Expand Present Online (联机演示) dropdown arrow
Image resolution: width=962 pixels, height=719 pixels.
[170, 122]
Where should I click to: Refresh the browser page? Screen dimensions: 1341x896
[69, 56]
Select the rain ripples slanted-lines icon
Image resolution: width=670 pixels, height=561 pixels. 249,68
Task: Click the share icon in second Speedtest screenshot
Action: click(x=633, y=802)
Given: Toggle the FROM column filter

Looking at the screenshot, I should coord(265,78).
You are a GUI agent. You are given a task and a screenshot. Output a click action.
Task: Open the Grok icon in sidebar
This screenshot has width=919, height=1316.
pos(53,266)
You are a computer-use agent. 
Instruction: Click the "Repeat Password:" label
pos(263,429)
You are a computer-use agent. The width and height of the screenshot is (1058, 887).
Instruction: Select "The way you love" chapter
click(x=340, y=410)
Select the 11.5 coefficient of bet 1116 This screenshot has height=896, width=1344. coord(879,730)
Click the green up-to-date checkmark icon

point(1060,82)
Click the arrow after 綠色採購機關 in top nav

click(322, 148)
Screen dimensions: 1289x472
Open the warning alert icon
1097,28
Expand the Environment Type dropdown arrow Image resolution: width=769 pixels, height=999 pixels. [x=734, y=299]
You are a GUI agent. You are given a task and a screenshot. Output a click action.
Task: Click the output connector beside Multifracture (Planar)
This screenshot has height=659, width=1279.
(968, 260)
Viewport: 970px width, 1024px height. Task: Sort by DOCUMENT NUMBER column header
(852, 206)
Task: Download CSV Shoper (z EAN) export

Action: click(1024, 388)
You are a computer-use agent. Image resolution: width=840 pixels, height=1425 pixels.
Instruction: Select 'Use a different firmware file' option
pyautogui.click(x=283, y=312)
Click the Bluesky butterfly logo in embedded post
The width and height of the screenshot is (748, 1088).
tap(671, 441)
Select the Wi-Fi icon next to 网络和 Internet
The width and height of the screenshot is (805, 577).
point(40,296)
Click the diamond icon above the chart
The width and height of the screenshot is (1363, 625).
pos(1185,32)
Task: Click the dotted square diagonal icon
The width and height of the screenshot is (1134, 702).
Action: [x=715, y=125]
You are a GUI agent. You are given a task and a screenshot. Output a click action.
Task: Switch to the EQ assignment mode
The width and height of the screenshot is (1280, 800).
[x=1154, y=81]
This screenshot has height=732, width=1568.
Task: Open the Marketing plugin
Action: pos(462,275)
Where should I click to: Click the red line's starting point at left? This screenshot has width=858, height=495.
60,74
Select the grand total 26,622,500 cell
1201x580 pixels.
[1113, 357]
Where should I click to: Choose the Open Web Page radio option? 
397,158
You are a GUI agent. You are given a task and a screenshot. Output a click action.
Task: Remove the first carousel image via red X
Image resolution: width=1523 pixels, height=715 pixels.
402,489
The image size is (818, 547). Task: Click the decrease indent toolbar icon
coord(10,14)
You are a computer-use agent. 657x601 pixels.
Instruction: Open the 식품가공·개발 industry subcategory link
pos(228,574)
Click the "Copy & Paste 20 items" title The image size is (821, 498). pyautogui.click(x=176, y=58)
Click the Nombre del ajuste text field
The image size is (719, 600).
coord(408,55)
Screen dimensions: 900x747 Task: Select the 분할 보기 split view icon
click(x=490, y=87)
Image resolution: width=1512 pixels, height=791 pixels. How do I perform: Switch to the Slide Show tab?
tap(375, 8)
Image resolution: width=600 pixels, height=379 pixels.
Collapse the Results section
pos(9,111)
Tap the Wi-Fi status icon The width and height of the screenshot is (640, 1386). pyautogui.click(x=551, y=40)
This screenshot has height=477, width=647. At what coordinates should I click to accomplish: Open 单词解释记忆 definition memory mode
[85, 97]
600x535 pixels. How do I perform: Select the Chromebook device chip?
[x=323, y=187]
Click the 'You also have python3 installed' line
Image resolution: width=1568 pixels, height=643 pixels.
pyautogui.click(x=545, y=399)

▶ [Problem to solve]:
Examine the records and pull out every line where the string "dropdown" occurs.

▶ [Written solution]:
Expand Present Online (联机演示) dropdown arrow
Expand the Environment Type dropdown arrow Image resolution: width=769 pixels, height=999 pixels. [x=734, y=299]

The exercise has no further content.